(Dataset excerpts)
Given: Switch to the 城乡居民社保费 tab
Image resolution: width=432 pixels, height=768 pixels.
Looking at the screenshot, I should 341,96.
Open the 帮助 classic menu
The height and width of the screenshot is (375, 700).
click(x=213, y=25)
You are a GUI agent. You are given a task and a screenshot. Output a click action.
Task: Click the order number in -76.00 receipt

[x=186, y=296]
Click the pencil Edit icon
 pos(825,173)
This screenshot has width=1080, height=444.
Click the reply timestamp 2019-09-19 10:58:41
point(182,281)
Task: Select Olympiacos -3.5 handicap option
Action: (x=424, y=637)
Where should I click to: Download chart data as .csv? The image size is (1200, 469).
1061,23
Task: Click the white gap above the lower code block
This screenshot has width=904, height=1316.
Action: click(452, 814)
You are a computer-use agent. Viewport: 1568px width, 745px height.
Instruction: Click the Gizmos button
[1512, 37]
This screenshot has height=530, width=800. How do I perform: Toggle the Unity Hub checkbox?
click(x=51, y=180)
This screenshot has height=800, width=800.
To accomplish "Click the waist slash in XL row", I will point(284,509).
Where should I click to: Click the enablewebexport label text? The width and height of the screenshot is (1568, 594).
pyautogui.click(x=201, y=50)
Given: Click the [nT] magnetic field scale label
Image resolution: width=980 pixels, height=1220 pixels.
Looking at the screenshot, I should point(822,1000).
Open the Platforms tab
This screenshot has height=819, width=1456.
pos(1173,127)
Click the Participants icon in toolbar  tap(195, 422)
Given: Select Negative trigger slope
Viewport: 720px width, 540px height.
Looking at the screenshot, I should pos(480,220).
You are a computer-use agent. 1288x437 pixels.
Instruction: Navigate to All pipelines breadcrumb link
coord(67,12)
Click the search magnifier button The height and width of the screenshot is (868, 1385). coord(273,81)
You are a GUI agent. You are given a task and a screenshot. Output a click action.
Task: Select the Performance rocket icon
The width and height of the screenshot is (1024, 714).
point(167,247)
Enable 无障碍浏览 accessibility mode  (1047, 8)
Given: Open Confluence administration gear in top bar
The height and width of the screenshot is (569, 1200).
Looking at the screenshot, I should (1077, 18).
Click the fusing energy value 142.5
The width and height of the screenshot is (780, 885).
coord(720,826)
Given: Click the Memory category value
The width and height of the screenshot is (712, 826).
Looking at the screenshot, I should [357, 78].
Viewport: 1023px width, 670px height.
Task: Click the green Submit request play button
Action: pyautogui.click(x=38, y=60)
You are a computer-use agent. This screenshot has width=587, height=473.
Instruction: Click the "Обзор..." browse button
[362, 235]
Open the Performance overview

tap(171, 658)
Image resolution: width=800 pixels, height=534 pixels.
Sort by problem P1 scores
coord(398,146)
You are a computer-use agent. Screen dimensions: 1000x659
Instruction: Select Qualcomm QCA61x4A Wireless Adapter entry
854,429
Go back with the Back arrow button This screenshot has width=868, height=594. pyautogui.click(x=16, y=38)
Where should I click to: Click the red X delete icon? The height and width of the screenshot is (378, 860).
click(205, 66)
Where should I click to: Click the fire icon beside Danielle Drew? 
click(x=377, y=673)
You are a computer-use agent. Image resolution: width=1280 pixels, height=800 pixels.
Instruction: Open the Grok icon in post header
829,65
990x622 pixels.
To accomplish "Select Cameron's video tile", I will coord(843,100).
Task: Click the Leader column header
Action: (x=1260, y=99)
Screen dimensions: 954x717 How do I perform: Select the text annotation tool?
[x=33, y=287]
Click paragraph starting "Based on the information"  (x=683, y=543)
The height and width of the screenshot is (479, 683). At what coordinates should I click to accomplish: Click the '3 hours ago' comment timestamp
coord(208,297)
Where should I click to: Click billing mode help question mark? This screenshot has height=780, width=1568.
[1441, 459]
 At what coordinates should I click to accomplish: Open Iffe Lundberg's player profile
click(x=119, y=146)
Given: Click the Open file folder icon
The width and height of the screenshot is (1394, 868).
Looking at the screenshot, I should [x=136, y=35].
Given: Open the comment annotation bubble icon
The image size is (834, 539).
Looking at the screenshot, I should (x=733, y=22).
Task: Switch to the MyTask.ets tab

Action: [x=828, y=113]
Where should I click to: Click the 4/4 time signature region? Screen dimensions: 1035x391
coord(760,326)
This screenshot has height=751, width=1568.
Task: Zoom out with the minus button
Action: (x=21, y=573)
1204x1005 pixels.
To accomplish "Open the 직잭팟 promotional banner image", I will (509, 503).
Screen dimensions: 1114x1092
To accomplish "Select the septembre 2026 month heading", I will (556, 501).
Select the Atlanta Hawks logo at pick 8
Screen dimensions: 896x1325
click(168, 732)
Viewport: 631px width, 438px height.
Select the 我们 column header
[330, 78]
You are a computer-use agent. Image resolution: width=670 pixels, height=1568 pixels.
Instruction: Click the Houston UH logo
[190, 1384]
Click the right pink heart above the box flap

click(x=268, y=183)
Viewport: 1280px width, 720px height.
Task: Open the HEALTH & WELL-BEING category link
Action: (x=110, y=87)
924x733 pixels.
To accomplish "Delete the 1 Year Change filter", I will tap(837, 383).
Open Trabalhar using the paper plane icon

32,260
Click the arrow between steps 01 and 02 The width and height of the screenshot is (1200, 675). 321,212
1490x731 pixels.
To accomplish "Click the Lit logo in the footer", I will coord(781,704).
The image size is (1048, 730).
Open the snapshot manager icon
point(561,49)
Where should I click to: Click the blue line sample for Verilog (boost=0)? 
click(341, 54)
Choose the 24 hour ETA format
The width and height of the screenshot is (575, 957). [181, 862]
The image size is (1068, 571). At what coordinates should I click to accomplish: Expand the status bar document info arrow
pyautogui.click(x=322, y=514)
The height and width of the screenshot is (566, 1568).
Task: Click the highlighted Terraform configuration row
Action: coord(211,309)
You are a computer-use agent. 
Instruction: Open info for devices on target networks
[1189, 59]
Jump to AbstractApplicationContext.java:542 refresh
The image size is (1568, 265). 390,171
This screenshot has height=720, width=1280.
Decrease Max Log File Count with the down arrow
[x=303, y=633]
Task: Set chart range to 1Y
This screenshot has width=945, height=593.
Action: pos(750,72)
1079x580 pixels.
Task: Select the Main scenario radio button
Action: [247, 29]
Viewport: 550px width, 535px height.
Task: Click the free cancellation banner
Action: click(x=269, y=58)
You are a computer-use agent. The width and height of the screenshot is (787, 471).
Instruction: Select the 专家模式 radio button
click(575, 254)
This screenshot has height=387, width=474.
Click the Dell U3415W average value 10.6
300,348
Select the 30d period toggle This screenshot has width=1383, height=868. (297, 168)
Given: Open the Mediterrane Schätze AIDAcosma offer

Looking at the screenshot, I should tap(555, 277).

### TASK TO COMPLETE
Print the records above once again, exactly as written.

### ANSWER TO THIS PROBLEM
Given: Switch to the 城乡居民社保费 tab
Image resolution: width=432 pixels, height=768 pixels.
Looking at the screenshot, I should 341,96.
Open the 帮助 classic menu
The height and width of the screenshot is (375, 700).
click(x=213, y=25)
You are a GUI agent. You are given a task and a screenshot. Output a click action.
Task: Click the order number in -76.00 receipt

[x=186, y=296]
Click the pencil Edit icon
 pos(825,173)
This screenshot has width=1080, height=444.
Click the reply timestamp 2019-09-19 10:58:41
point(182,281)
Task: Select Olympiacos -3.5 handicap option
Action: (x=424, y=637)
Where should I click to: Download chart data as .csv? The image size is (1200, 469).
1061,23
Task: Click the white gap above the lower code block
This screenshot has width=904, height=1316.
Action: click(452, 814)
You are a computer-use agent. Viewport: 1568px width, 745px height.
Instruction: Click the Gizmos button
[1512, 37]
This screenshot has height=530, width=800. How do I perform: Toggle the Unity Hub checkbox?
click(x=51, y=180)
This screenshot has height=800, width=800.
To accomplish "Click the waist slash in XL row", I will point(284,509).
Where should I click to: Click the enablewebexport label text? The width and height of the screenshot is (1568, 594).
pyautogui.click(x=201, y=50)
Given: Click the [nT] magnetic field scale label
Image resolution: width=980 pixels, height=1220 pixels.
Looking at the screenshot, I should point(822,1000).
Open the Platforms tab
This screenshot has height=819, width=1456.
pos(1173,127)
Click the Participants icon in toolbar  tap(195, 422)
Given: Select Negative trigger slope
Viewport: 720px width, 540px height.
Looking at the screenshot, I should pos(480,220).
You are a computer-use agent. 1288x437 pixels.
Instruction: Navigate to All pipelines breadcrumb link
coord(67,12)
Click the search magnifier button The height and width of the screenshot is (868, 1385). coord(273,81)
You are a GUI agent. You are given a task and a screenshot. Output a click action.
Task: Select the Performance rocket icon
The width and height of the screenshot is (1024, 714).
point(167,247)
Enable 无障碍浏览 accessibility mode  (1047, 8)
Given: Open Confluence administration gear in top bar
The height and width of the screenshot is (569, 1200).
Looking at the screenshot, I should (1077, 18).
Click the fusing energy value 142.5
The width and height of the screenshot is (780, 885).
coord(720,826)
Given: Click the Memory category value
The width and height of the screenshot is (712, 826).
Looking at the screenshot, I should [357, 78].
Viewport: 1023px width, 670px height.
Task: Click the green Submit request play button
Action: pyautogui.click(x=38, y=60)
You are a computer-use agent. This screenshot has width=587, height=473.
Instruction: Click the "Обзор..." browse button
[362, 235]
Open the Performance overview

tap(171, 658)
Image resolution: width=800 pixels, height=534 pixels.
Sort by problem P1 scores
coord(398,146)
You are a computer-use agent. Screen dimensions: 1000x659
Instruction: Select Qualcomm QCA61x4A Wireless Adapter entry
854,429
Go back with the Back arrow button This screenshot has width=868, height=594. pyautogui.click(x=16, y=38)
Where should I click to: Click the red X delete icon? The height and width of the screenshot is (378, 860).
click(205, 66)
Where should I click to: Click the fire icon beside Danielle Drew? 
click(x=377, y=673)
You are a computer-use agent. Image resolution: width=1280 pixels, height=800 pixels.
Instruction: Open the Grok icon in post header
829,65
990x622 pixels.
To accomplish "Select Cameron's video tile", I will coord(843,100).
Task: Click the Leader column header
Action: (x=1260, y=99)
Screen dimensions: 954x717 How do I perform: Select the text annotation tool?
[x=33, y=287]
Click paragraph starting "Based on the information"  (x=683, y=543)
The height and width of the screenshot is (479, 683). At what coordinates should I click to accomplish: Click the '3 hours ago' comment timestamp
coord(208,297)
Where should I click to: Click billing mode help question mark? This screenshot has height=780, width=1568.
[1441, 459]
 At what coordinates should I click to accomplish: Open Iffe Lundberg's player profile
click(x=119, y=146)
Given: Click the Open file folder icon
The width and height of the screenshot is (1394, 868).
Looking at the screenshot, I should [x=136, y=35].
Given: Open the comment annotation bubble icon
The image size is (834, 539).
Looking at the screenshot, I should (x=733, y=22).
Task: Switch to the MyTask.ets tab

Action: [x=828, y=113]
Where should I click to: Click the 4/4 time signature region? Screen dimensions: 1035x391
coord(760,326)
This screenshot has height=751, width=1568.
Task: Zoom out with the minus button
Action: (x=21, y=573)
1204x1005 pixels.
To accomplish "Open the 직잭팟 promotional banner image", I will (509, 503).
Screen dimensions: 1114x1092
To accomplish "Select the septembre 2026 month heading", I will (556, 501).
Select the Atlanta Hawks logo at pick 8
Screen dimensions: 896x1325
click(168, 732)
Viewport: 631px width, 438px height.
Select the 我们 column header
[330, 78]
You are a computer-use agent. Image resolution: width=670 pixels, height=1568 pixels.
Instruction: Click the Houston UH logo
[190, 1384]
Click the right pink heart above the box flap

click(x=268, y=183)
Viewport: 1280px width, 720px height.
Task: Open the HEALTH & WELL-BEING category link
Action: (x=110, y=87)
924x733 pixels.
To accomplish "Delete the 1 Year Change filter", I will tap(837, 383).
Open Trabalhar using the paper plane icon

32,260
Click the arrow between steps 01 and 02 The width and height of the screenshot is (1200, 675). 321,212
1490x731 pixels.
To accomplish "Click the Lit logo in the footer", I will coord(781,704).
The image size is (1048, 730).
Open the snapshot manager icon
point(561,49)
Where should I click to: Click the blue line sample for Verilog (boost=0)? 
click(341, 54)
Choose the 24 hour ETA format
The width and height of the screenshot is (575, 957). [181, 862]
The image size is (1068, 571). At what coordinates should I click to accomplish: Expand the status bar document info arrow
pyautogui.click(x=322, y=514)
The height and width of the screenshot is (566, 1568).
Task: Click the highlighted Terraform configuration row
Action: coord(211,309)
You are a computer-use agent. 
Instruction: Open info for devices on target networks
[1189, 59]
Jump to AbstractApplicationContext.java:542 refresh
The image size is (1568, 265). 390,171
This screenshot has height=720, width=1280.
Decrease Max Log File Count with the down arrow
[x=303, y=633]
Task: Set chart range to 1Y
This screenshot has width=945, height=593.
Action: pos(750,72)
1079x580 pixels.
Task: Select the Main scenario radio button
Action: [247, 29]
Viewport: 550px width, 535px height.
Task: Click the free cancellation banner
Action: click(x=269, y=58)
You are a computer-use agent. The width and height of the screenshot is (787, 471).
Instruction: Select the 专家模式 radio button
click(575, 254)
This screenshot has height=387, width=474.
Click the Dell U3415W average value 10.6
300,348
Select the 30d period toggle This screenshot has width=1383, height=868. (297, 168)
Given: Open the Mediterrane Schätze AIDAcosma offer

Looking at the screenshot, I should tap(555, 277).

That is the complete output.